Le 30 juin, M. Darmanin annonçait aux syndicats échaudés par une campagne présidentielle surtout soucieuse du coût des effectifs de la fonction publique, qu'il n'y aurait pas de hausse de la valeur du point d'indice (qui sert de calcul à la rémunération des agents publics, NDLR) pour 2018.

Gelé de 2010 à 2016, il avait été revalorisé de 1,2% en deux fois (0,6% en juillet 2016 et 0,6% en février 2017) en fin de mandat du précédent gouvernement. Quelques jours plus tard, Le Premier ministre, Edouard Philippe, confirmait la volonté du gouvernement de supprimer 120.000 postes dans la fonction publique d'ici 2022, par le non-remplacement de départs à la retraite, le porte-parole du gouvernement chiffrant à 570.000 le nombre de départs prévus d'ici la fin du quinquennat.
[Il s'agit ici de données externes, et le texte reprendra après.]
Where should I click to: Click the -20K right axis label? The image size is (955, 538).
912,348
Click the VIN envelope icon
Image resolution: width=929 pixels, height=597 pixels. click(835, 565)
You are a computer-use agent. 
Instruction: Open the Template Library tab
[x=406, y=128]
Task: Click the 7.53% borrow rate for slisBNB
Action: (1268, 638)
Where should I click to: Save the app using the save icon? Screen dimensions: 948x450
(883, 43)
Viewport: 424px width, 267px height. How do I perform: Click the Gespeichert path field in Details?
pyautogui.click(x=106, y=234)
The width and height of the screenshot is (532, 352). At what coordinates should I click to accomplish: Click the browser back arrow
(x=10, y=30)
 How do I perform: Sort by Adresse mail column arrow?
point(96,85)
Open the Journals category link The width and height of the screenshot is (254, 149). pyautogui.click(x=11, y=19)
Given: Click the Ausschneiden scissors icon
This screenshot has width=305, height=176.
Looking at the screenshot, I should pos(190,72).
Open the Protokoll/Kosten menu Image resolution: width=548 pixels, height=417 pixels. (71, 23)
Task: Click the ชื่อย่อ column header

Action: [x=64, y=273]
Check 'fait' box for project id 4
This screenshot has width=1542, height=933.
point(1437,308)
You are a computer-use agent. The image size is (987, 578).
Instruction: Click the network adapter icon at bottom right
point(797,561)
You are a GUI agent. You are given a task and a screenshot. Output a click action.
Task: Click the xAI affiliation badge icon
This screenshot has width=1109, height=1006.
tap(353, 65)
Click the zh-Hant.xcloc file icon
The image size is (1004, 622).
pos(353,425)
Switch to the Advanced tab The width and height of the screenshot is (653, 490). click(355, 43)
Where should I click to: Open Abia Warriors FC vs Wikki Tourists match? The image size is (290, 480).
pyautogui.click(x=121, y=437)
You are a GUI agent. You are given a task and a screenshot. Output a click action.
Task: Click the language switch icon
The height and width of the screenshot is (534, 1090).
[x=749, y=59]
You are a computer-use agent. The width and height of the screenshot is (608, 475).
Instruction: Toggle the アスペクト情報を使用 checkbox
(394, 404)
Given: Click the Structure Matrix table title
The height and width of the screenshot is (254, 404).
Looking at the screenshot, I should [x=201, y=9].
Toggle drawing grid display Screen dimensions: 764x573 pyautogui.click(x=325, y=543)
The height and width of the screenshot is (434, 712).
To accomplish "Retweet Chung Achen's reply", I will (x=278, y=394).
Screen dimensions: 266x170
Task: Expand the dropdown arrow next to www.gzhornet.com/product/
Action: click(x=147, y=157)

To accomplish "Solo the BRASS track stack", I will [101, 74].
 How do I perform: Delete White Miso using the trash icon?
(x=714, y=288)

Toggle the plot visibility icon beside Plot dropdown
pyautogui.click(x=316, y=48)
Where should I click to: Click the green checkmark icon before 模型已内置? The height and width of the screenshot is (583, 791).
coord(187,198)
LA GOUTTE D'EAU QUI FAIT DÉBORDER LE VASE

Le lendemain, M. Darmanin annonçait la réinstauration du jour de carence, une mesure visant à réduire les absences pour maladie des agents publics, soit une perte de revenu non compensée par les employeurs publics, contrairement au secteur privé.

La proposition faite par le gouvernement aux syndicats mercredi pour compenser la hausse de la CSG a été "la goutte d'eau qui a fait déborder le vase", dit un représentant syndical. Unanimement rejetée par les syndicats, elle prévoit "une suppression de la cotisation exceptionnelle de solidarité (CES) de 1% pour les fonctionnaires" et de la cotisation maladie de 0,75% pour les contractuels, ainsi qu'une "indemnité compensatoire au 1er janvier". Mais elle ne sera "en aucun cas synonyme de hausse du pouvoir d'achat, contrairement aux engagements pris par le président", selon eux.